Ma chi lo farà? La Lega si è ritirata. Oltre alle lotte interne di poteri, il partito ha visto una riduzione dei consensi e si è riorganizzato anche a livello territoriale, concentrandosi al Nord. Anche i progetti hanno assunto altri nomi e altri slogan: ora si parla di “Macroregione” e “75% delle tasse al Nord”, «tutte cose molto poco praticabili». All’arrivo di Monti a differenza del federalismo, che «ormai è avviato e andrebbe direzionato per un’impostazione più vicina al modello tedesco (con un Senato federale – un Bundesrat che si impegni sulle questioni territoriali).

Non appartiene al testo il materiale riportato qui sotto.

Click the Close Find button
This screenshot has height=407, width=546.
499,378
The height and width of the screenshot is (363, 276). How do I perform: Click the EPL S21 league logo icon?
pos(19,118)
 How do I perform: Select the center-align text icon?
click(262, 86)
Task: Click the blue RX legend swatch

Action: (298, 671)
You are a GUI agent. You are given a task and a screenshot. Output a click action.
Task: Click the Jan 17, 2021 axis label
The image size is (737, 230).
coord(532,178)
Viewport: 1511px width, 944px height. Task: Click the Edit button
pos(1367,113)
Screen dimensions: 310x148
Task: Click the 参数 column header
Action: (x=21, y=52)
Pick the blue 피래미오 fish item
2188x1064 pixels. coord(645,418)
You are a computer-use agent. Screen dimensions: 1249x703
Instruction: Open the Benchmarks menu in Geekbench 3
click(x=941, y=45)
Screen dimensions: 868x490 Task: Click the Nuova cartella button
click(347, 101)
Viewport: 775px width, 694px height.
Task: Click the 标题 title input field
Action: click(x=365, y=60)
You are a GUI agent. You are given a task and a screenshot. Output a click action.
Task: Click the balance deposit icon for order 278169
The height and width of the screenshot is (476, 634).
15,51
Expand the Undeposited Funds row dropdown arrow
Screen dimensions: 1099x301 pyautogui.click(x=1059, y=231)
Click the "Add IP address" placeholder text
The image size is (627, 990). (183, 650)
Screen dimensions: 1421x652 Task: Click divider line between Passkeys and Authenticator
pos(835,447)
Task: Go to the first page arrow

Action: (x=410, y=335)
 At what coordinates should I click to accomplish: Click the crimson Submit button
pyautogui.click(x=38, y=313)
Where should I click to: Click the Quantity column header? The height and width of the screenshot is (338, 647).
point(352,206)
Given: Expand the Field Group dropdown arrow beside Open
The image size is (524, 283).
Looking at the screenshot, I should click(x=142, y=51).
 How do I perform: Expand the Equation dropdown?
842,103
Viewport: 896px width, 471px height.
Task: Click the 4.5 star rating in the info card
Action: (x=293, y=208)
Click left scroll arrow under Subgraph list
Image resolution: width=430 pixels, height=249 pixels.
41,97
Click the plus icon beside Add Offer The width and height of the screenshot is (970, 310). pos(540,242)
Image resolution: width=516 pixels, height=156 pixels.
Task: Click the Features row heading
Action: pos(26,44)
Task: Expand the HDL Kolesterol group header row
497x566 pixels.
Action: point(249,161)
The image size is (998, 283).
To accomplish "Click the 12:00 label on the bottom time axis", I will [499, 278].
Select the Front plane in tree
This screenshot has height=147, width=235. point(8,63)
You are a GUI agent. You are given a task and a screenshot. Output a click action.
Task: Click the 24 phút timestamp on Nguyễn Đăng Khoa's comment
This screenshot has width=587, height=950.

All’arrivo di Monti i leghisti hanno preferito l’opposizione, difendendo il proprio modello. Ma senza tenuta. «Adesso occorre superare l’ideologia: sottrarre il federalismo alla lotta politica tra fazioni e proporlo come soluzione – inevitabile – per ridurre gli sprechi del Paese». Ma sui tempi e sui modi, è ancora presto.